C’est une technique de communication qui fait appel au pouvoir émotionnel du récit. Plutôt que de parler de produits ou de services, cette technique sert à capter l’attention en créant des connexions émotionnelles entre une marque émetteur, et le récepteur, son client.
2. A partir de quand peut-‐on considérer qu’un support de communication est un support du storytelling ? Exemple : site internet corporate qui présente l’entreprise.
Raconter son histoire sur un site web ce n’est pas du storytelling ! La partie historique d’une marque n’est pas du storytelling. Le storytelling, c’est l’histoire au service de l’entreprise. Rappeler qu’on existe depuis que 50 ans, ce n‘est pas du Storytelling. Mais dire qu’on existe depuis 50 ans, qu’on a su résister aux crises, c’est du storytelling. Par exemple, le rapport annuel ce n’est pas du storytelling, mais le choix de la couleur pour transmettre une émotion, si. Sur la couverture du RA Eurodisney, Mickey embrasse une petite fille : pas besoin de faire ça pour un rapport envoyé aux actionnaires et qui donne le CA. C’est communiquer bien plus que des résultats financiers en l’occurrence donc ce RA fait du storytelling. Par exemple, dire Disney fête ses 20 ans ce n’est pas du storytelling. Mais Dire que ça fait 20 ans que les gens grandissent avec eux, que ça appartient au paysage quotidien, que des gens ont toujours connu disneyland, c’est du storytelling. Le storytelling se distingue donc du simple fait de raconter son histoire.

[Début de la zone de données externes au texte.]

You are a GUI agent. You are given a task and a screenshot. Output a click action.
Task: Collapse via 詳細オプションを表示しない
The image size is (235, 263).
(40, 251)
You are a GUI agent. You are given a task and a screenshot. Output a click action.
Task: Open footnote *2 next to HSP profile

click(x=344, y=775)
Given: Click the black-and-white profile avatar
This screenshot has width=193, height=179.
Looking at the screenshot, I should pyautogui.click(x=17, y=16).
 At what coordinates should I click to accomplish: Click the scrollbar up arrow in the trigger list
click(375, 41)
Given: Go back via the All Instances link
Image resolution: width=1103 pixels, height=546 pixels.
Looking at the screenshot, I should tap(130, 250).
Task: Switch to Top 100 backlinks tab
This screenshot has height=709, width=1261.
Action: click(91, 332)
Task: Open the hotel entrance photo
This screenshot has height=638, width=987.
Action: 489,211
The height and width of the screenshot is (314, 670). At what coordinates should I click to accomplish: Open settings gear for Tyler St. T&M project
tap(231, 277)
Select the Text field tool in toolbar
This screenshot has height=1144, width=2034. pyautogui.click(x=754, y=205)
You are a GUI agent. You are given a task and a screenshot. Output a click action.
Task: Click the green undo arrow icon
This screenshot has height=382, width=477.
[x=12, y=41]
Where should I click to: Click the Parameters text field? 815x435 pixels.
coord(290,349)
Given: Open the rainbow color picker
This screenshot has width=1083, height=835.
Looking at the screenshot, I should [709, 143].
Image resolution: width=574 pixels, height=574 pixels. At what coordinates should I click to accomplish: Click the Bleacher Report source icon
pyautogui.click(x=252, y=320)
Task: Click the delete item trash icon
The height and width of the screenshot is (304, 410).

3. Pouvez-‐vous nous expliquer pourquoi le storytelling est devenu incontournable dans le secteur B to B ?
C’est une technique qui se développe de plus en plus dans le secteur B to B. A la base, c’est comme Monsieur Jourdain qui faisait de la prose sans le savoir. Les secteurs du luxe et du tourisme ont toujours du vendre plus qu’un produit. D’autres secteurs, à priori moins glamour, émotionnellement moins attachants pour leurs cibles : comme le secteur des services, les banques, les assurances s’en sont emparés. Aujourd’hui, personne n’est à l’abri de faire du storytelling, tout le monde se pose la question de savoir comment faire du storytelling. Il y a un contexte de crise et depuis quelques années, tous les fondamentaux de la communication et du marketing ont du être revus à l’aune de la crise financière, qui est aussi une crise de civilisation, de sens. Tous ont besoin de se poser des questions, même des entreprises, comme les banques, qui se contentaient de dire qu’elles existaient depuis tant d’années: l’âge était preuve de solidité. Aujourd’hui, il faut recréer une connexion émotionnelle ; lien de confiance avec les clients, car celui ci a été perdu avec la crise. Aujourd’hui, tous les secteurs sont obligés de faire du storytelling.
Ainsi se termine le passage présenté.